Publication year - 2010
Publication title -
diagnostic cytopathology
Language(s) - English
Resource type - Journals
SCImago Journal Rank - 0.417
H-Index - 65
eISSN - 1097-0339
pISSN - 8755-1039
DOI - 10.1002/dc.21155
Subject(s) - medicine , fine needle aspiration , calcium pyrophosphate , pyrophosphate , calcium , rare disease , pathology , disease , biopsy , biochemistry , chemistry , enzyme
Calcium pyrophosphate dihydrate crystal deposition disease (CPPD) is a well‐recognized inflammatory joint disorder characterized by presence of calcium pyrophosphate dihydrate crystals in intraarticular and periarticular tissue. We report here a case of a 48‐year‐old male who presented with painless right hand swelling.
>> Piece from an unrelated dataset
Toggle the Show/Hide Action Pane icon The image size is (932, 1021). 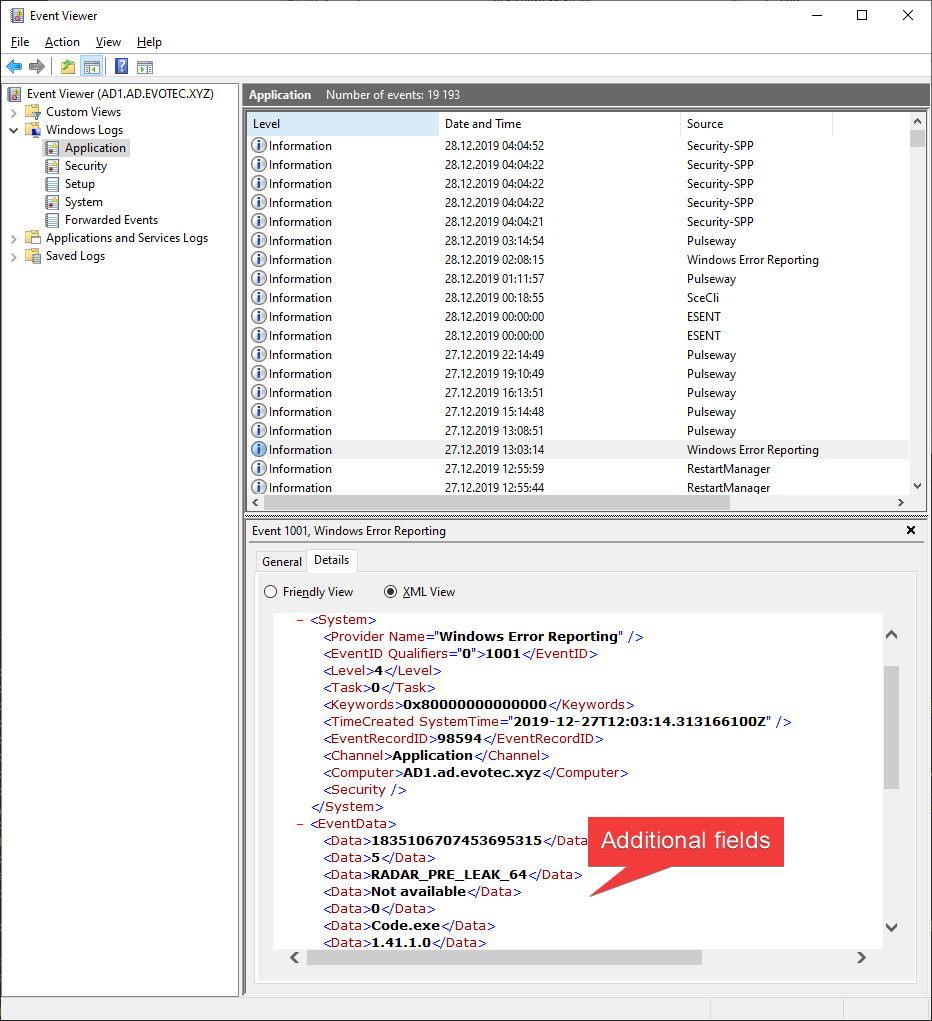(x=145, y=67)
Clinical suspicion was that of malignant soft tissue tumor. Fine‐needle aspiration (FNA) yielded chalky white gritty material. Microscopic examination showed large areas of basophilic calcified material, histiocytes, giant cells and characteristic rhomboid shaped crystals. At places, chondroid material was also identified, hence, diagnosis of CPPD was made. This was confirmed on histopathological examination. Tophaceous/ tumoral pseudogout is a rare form of CPPD and it is important to recognize that this form can be diagnosed in FNA cytology (FNAC) and misdiagnosis of benign or malignant cartilaginous lesions can be avoided. Diagn. Cytopathol. 2010. © 2009 Wiley‐Liss, Inc.